Why this conversion matters in chemistry

psi is the unit you'll see on most gas regulators and gauges in US labs — a standard nitrogen cylinder reads around 2200 psi when full, a steam autoclave holds about 15 psi gauge to reach 121°C. Chemistry calculations almost always want atm (or kPa) instead, so the conversion is the bridge between what the regulator shows and what the ideal gas law wants. Dividing by 14.696 gives you 2200 psi = 150 atm, or 15 psi = 1 atm gauge (about 2 atm absolute — gauge pressures sit on top of atmospheric). Worth keeping the factor mental; it comes up every time someone hands you a pressure reading and expects a molar quantity back.

Formula

atm = psi / 14.696

Worked Examples

14.696 psi = 1 atm

The anchor conversion. Sea-level atmospheric pressure by definition, and where most psi-to-atm conversions pivot.

29.4 psi = 2 atm

Roughly the absolute pressure a steam autoclave hits during sterilization — enough to push water's boiling point above 120°C.

2200 psi = 149.7 atm

A full compressed gas cylinder — nitrogen, argon, helium. The number you read off the high-pressure gauge on a regulator.

100 psi = 6.805 atm

Moderate elevated pressure, common for benchtop catalytic hydrogenation runs.

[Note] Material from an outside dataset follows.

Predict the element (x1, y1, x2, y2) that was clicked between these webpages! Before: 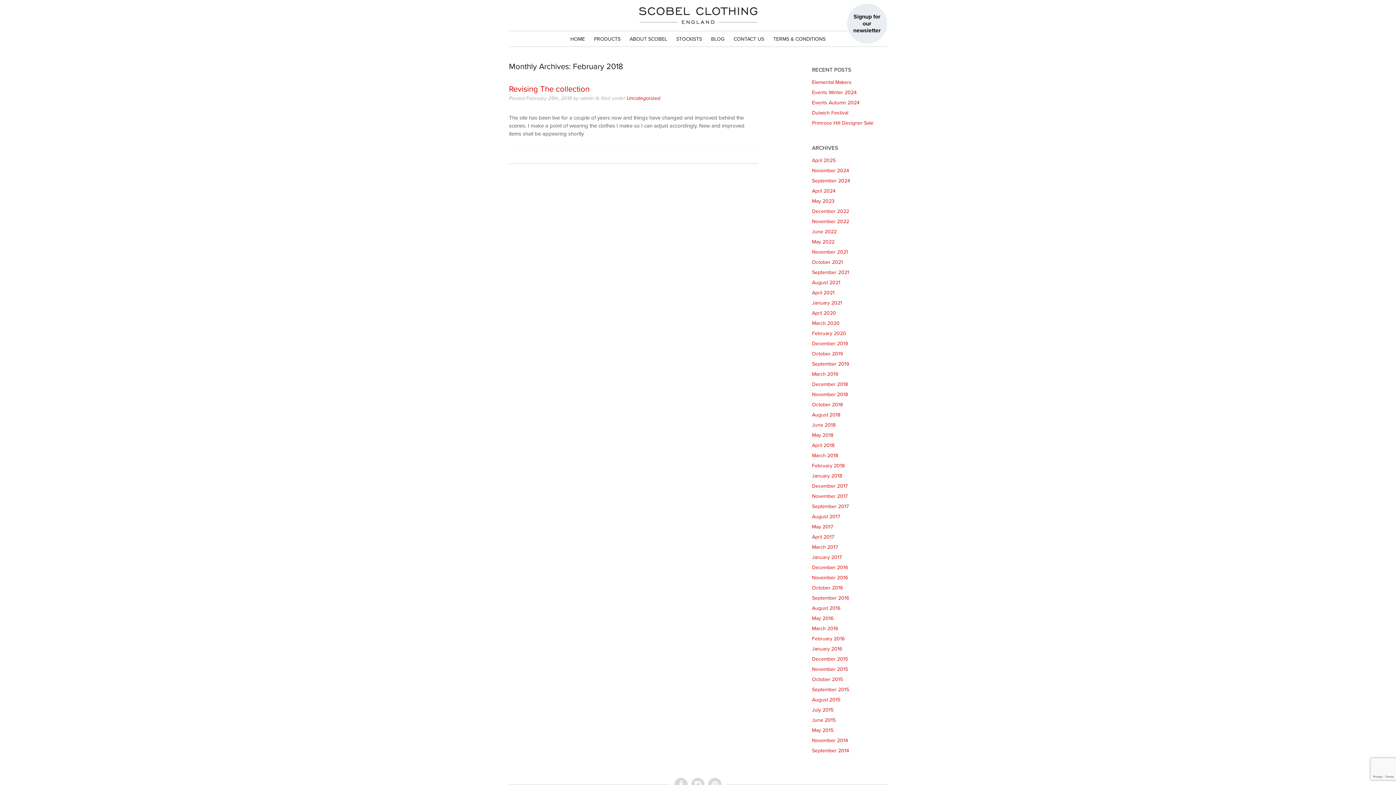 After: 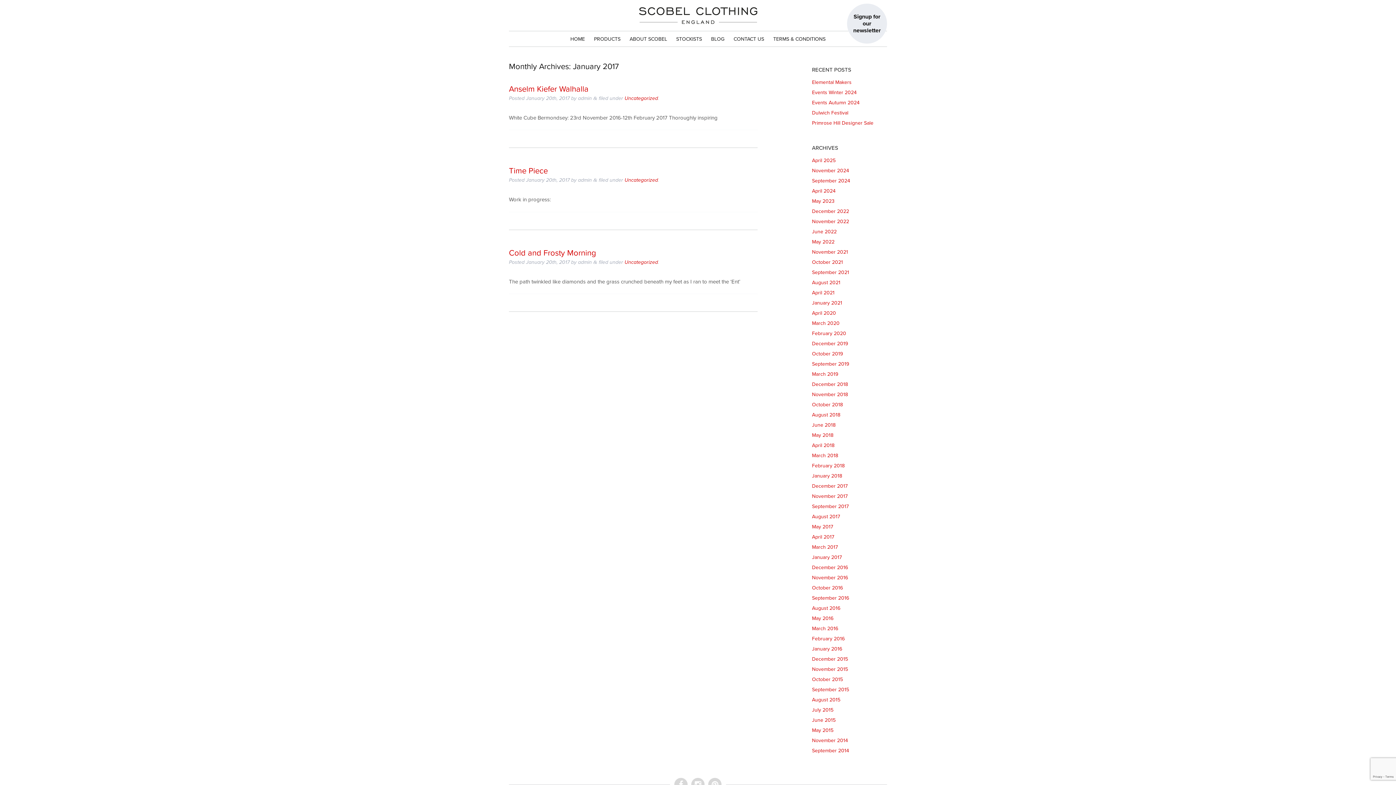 Action: label: January 2017 bbox: (812, 554, 842, 560)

Frequently Asked Questions

How do I convert psi to atm?
Divide by 14.696. So 100 psi is 6.805 atm, 2200 psi is roughly 150 atm. The factor comes from the definition: 1 atm is exactly 14.696 psi, which is the pressure that supports 760 mm of mercury at sea level.
Why do US gas cylinders read in psi?
Historical convention. Industrial gas standards in the US grew up around pressure gauges built for engineering applications, which all use psi. A full nitrogen cylinder reads about 2200 psi (~150 atm); most chemistry calculations want that number in atm or kPa, which is what the conversion is for.
What's the relationship between psi and atm?
1 atm is 14.696 psi exactly, and 1 psi is 0.06805 atm. The psi is defined as a pound-force per square inch — engineering origin — while atm was originally defined by mercury-barometer measurements at sea level.
When do chemists reach for this conversion?
Any time a gauge reading has to drop into PV = nRT with R in L·atm/(mol·K). Regulators show psi; the calculation wants atm. The conversion is one of the most common unit-translation steps in practical gas-law work.